On a more mundane, terrestrial level, we heard about half of Takk, the band’s latest album, several songs from the unpronounceable ( ), and, best of all, several new songs not yet released. For those of you familiar with the albums, take everything you know and ratchet it up several levels. “Glossoli,” from Takk, which opened the show, went from a brooding but serene placid beauty to a crescendo so intense that my body was literally shaking from the sound. Chalk it up to the booming bass if it makes you feel more in control. String quartet Amina, who opened the show, played several songs with Sigur Ros, and the coda to the haunting “Gong” faded so slowly and beautifully that the rowdy, beerswilling audience (this being Cowtown, after all), numbering in the thousands, was utterly silent. The encore’s closing song, Untitled #8 from ( ) (wow, is that a weird phrase to write), was a triumph of thunderous percussion and rapturous beauty, the music building and building until you were convinced that it could not possibly achieve a greater crescendo, and then building some more.
Then the band left the stage with a wave, and Jonsi uttered his only spoken words of the night. “Takk,” he said, Icelandic for “Thanks.” I muttered it under my breath myself, but it seemed inadequate compensation for what had transpired. Just what is the proper expression of gratitude for a rock ‘n roll seraph?
12 comments:
Sounds fantastic. Sorry I couldn't be there. I'll try to catch them next time they're around.
Best show I have ever experienced.
Transcendent. I felt like the band and the crowd were both unknowingly experiencing an aspect of the Kingdom of God.
Common Grace should be more common ;)
Beautiful, Andy.
I know I just saw them in October, but you've made me incredibly jealous all the same.
I can't think of any other time where I've sat for three hours and walked out so emotionally sapped and so spiritually uplifted.
shoot. now i regret not going.
on a somewhat related note, evidently the same word that made people think that angels play harps is also the root for guitar. i don't know the exact word, but i do remember someone told me that a long time ago...so maybe the angels will be playing guitars after all.
I hope you're right, Mike. I'd like to think that all the biblical references to lyres and harps can transfer to stringed instruments in general, and that God will recognize that the evolution of the stringed instrument culminated in the Fender Stratocaster.
Of course, I'm going to be sorely disappointed if I find banjos up there. O brother, where art thou? Gone to hide from the heavenly hoedown.
Kate, Sufjan gets in on the special Non-Bluegrass Banjo Dispensation. Of course, half my church will still be moaning that he doesn't deserve to be in heaven in the first place, and that he deserves to spend at least 3 - 4 millenia in purgatory for inflicting his "music" upon us.

# SET EXERCISE A
In the Sigur Ros concert review, print the passage between "I know I just" and "regret not going.", inclusive.
# SET EXERCISE B
According to the Sigur Ros concert review, which string quartet opened the show?
# SET EXERCISE C
Resume the Sigur Ros concert review, starting after its last sentence.

# LISTED RECORDS
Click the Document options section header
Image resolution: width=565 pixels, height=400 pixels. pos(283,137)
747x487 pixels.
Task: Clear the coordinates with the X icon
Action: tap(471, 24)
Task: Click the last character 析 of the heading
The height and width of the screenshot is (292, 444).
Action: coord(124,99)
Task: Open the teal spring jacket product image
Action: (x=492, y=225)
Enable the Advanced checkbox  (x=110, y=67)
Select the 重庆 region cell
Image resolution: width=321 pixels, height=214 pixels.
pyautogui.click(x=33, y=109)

--

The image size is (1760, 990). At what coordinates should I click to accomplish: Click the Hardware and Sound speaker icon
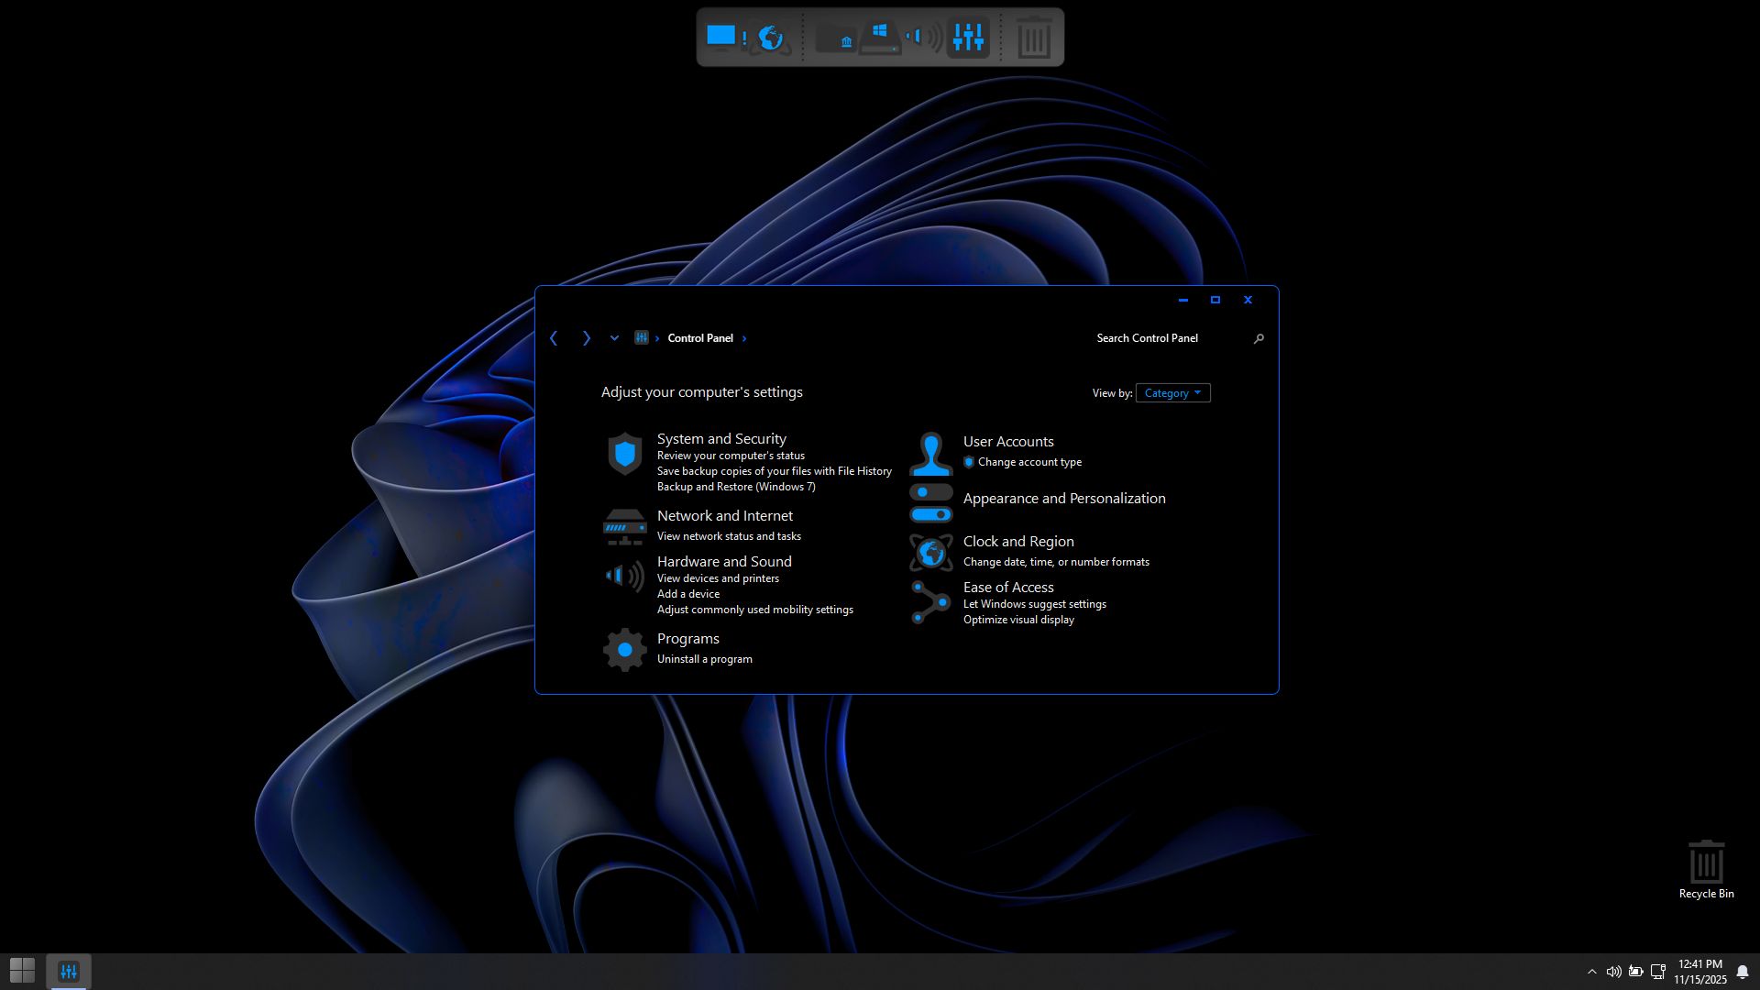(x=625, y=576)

--

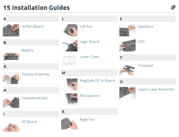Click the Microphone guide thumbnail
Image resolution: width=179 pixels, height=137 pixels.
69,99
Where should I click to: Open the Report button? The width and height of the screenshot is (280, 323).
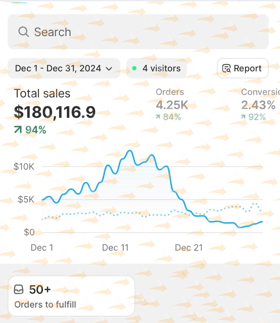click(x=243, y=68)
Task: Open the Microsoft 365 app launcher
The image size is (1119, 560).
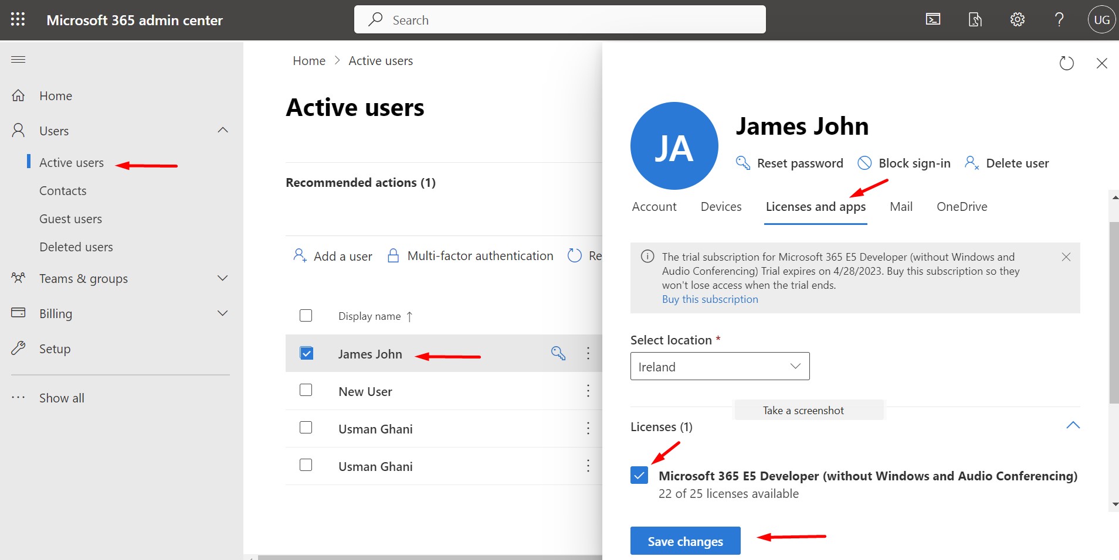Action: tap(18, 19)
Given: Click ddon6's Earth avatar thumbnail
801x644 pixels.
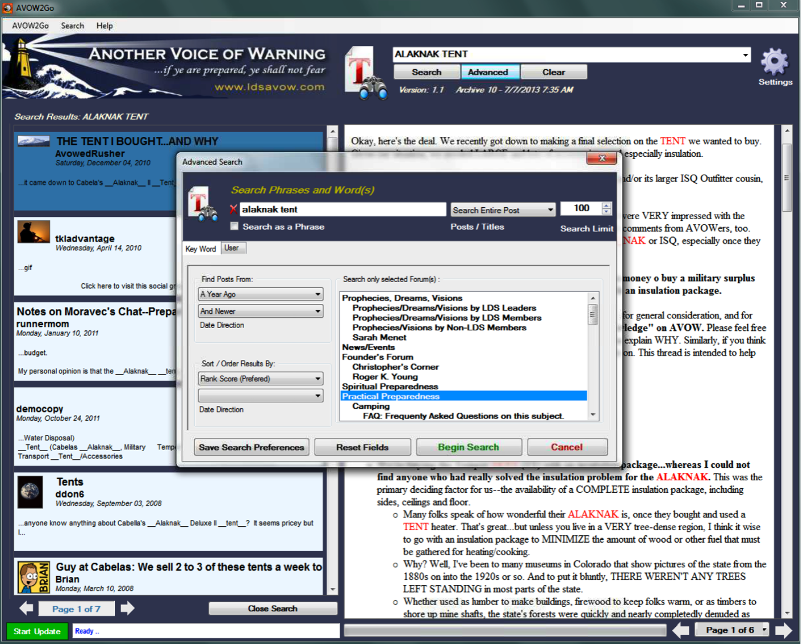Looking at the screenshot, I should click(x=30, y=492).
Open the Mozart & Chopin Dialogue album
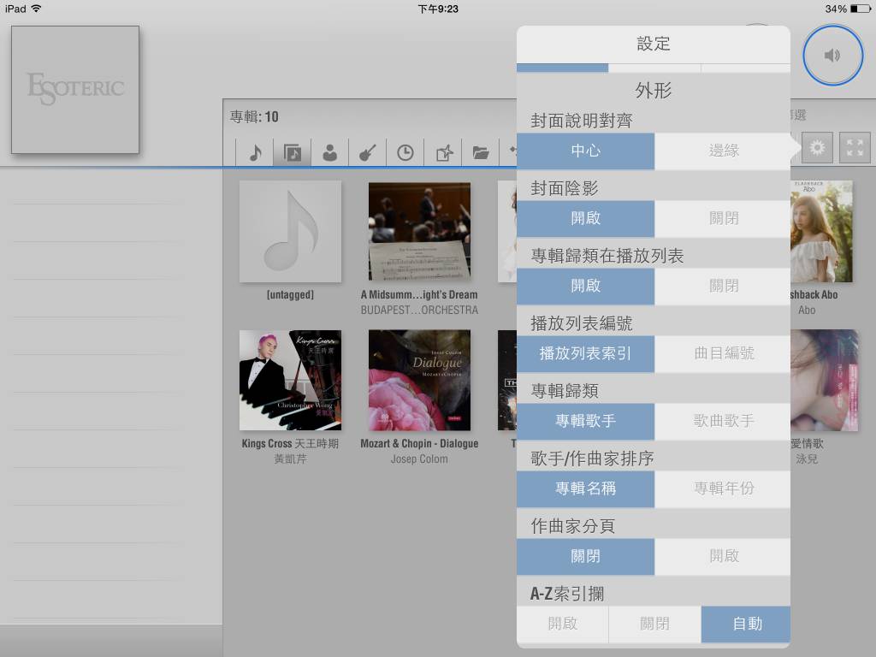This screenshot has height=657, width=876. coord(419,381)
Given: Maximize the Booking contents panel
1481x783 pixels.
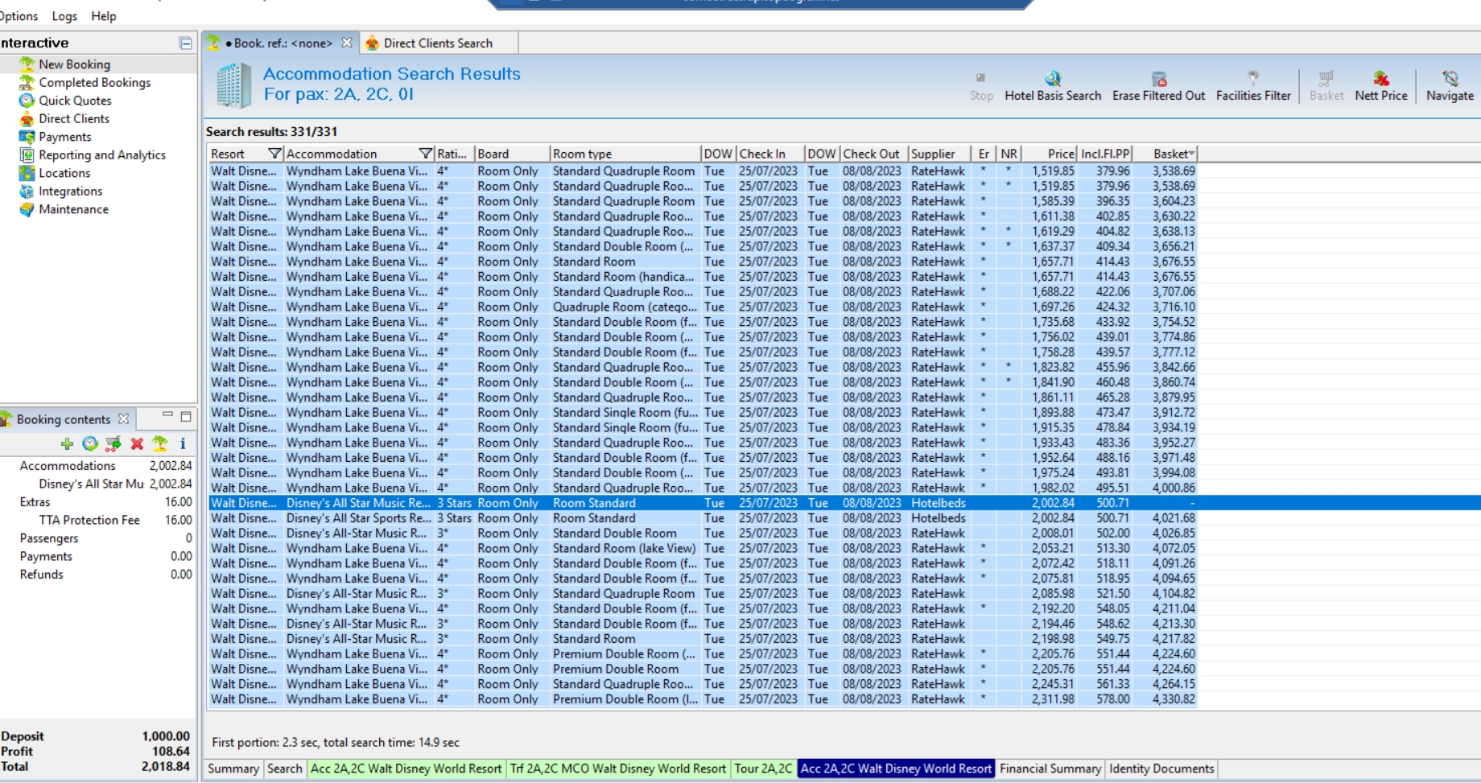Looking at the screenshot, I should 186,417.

# FINAL ANSWER A
I know I just saw them in October, but you've made me incredibly jealous all the same.
I can't think of any other time where I've sat for three hours and walked out so emotionally sapped and so spiritually uplifted.
shoot. now i regret not going.

# FINAL ANSWER B
Amina

# FINAL ANSWER C
Kate, by the way, is Kate Bowman-Johnston, who works for the Calvin College Student Activities Office, and who, along with her cohorts, is responsible for bringing the most amazing collection of musicians to a college campus I've ever seen. For example, here's the concert lineup for the next couple months:
-- Jenny Lewis (from Rilo Kiley)
-- Sigur Ros (this weekend)
-- Anathallo
-- David Bazan (of Pedro the Lion)
-- Vic Chesnutt
-- Mark Eitzel (of American Music Club)
-- Will Johnson (of Centro-matic and South San Gabriel)
-- Nickel Creek
That's just in the next couple of months, folks. Would that the Ohio State University, with its 50,000+ students, could do so well. Check it out: http://www.calvin.edu/admin/sao/
Kate is also a wonderful, insightful writer who writes for several publications, including Christianity Today. Check out her article "Redeeming Our Shock Words," for example:
http://www.catapultmagazine.com/objects-of-worship/column/redeeming-our-shock-words
Great stuff.
I believe that there will be continual music, regardless of one's eternal destination.
In heaven, I think it might consist of my non-existent 300 GB iPod in shuffle mode. This is hard to envision for others, but I believe that in heaven we'll be made whole, and the entire universe will share my musical taste.
In purgatory, it will be Foreigner's "I've Been Waiting" paired with Joni Mitchell's "I Don't Know Where I Stand," over and over and over again, for however many millenia you are fated to await your ultimate eternal destiny.
In hell it will be The Tramps' "Disco Inferno." Forever and ever, Amen.
I was quite impressed with the amount of emotion Jonsi inserts into his performance. Were you at the second show at Calvin? It was outstanding when he ended up breaking his bow...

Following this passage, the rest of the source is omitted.